Archived from groups: microsoft.public.windowsxp.help_and_support (
More info?)
You significant question should be how to locate the pagefile.
If you have a typical Mobo with 2 X IDE Controllers, it benefits little to
run more than 4 hard drives.
Partitioning will provide 'logical' devices, however the performance
limitations are the number of controllers: both IDE Controllers and the Hard
Dsk Controller s [cards on the IDE Drive]. Basically each one can manage
only one instruction at a time.
Thus if your Operating System and Applications are on the C Drive -
connected to IDE0, then you will gain some benefit if the Pagefile is on a
second Drive [D Drive] which is connected to IDE1. Such that where I/O is
taking place on the C Drive, there is an overlap for I/O to take place on the
D Drive.
Of course you need to consider the memory BUS and system BUS, but suffice to
say there is a benefit.
Now if you have 3 drives [physical or logical] and the Pagefile is on the
third drive [itself a 'slave' on IDE0 or the second partition of Drive0] then
if the first drive is busy, then if either or both the IDE controller and the
Hard Drive controller are already busy, there is no advantage is moving the
Pagefile.
Clear as mud? I hope not.
"feurio" wrote:
>
> >
> > XP will support more disks than you can afford. Your motherboard will
> > be the first limit you will reach.
> >
> > But lets take one step back. How do you know you need a seperate disk
> > for the pagefile or that the same money is better spent on memory or
> > that neither will speed your application up to any perceptable amount.

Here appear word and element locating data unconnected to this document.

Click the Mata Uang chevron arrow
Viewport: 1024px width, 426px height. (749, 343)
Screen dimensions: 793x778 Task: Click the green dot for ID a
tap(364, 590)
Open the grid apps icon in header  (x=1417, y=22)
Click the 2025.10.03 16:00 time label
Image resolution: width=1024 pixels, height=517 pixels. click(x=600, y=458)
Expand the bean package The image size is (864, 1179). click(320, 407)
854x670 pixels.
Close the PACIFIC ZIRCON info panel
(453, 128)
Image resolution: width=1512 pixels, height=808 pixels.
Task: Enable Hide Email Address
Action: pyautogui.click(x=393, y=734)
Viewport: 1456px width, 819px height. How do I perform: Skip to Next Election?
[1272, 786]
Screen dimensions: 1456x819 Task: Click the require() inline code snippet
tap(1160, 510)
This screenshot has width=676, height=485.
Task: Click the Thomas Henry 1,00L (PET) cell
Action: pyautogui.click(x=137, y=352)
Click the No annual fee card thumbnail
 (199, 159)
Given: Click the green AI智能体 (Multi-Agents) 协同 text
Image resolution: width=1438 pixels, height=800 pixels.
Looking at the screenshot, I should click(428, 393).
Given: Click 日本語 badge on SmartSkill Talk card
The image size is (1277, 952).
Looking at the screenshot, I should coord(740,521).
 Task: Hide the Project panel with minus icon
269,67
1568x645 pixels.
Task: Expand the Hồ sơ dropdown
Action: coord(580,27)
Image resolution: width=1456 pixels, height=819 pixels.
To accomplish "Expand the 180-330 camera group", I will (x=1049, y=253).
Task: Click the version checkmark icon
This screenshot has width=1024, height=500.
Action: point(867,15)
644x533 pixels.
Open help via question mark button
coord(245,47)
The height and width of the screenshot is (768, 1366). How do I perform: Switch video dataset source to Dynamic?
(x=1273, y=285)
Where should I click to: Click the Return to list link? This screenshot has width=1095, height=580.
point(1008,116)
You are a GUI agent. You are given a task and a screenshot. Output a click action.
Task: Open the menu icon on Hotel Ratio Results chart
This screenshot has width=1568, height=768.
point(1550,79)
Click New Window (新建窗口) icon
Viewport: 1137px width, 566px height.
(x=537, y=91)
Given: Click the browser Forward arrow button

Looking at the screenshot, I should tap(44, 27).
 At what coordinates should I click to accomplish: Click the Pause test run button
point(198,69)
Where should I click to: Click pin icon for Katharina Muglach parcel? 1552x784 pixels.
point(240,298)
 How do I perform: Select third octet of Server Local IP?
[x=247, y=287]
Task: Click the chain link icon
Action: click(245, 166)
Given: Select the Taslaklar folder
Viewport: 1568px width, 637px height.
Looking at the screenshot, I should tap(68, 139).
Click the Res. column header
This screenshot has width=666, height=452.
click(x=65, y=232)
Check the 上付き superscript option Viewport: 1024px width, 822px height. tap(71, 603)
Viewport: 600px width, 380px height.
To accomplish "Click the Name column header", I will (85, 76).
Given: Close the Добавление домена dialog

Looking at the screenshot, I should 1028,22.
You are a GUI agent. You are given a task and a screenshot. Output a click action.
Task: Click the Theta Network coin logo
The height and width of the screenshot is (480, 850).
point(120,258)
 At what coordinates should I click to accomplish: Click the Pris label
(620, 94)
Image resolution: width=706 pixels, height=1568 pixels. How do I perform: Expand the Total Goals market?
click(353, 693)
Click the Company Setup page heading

> > You didn't give us much information
>
> Thanks for your reply. Well, here's my specs:
> Pentium 4 with HT 3Gz on Gigabyte 8KNXP, 2Gb of RAM, 128Mb Vram. Second
> drive is "dynamic" (I could conver it to basic, but would have to reformat
> first; also I have a lot of activity on that drive includinf a Photoshop
> page file, so I decided to buy a third smal drive just for the swap file).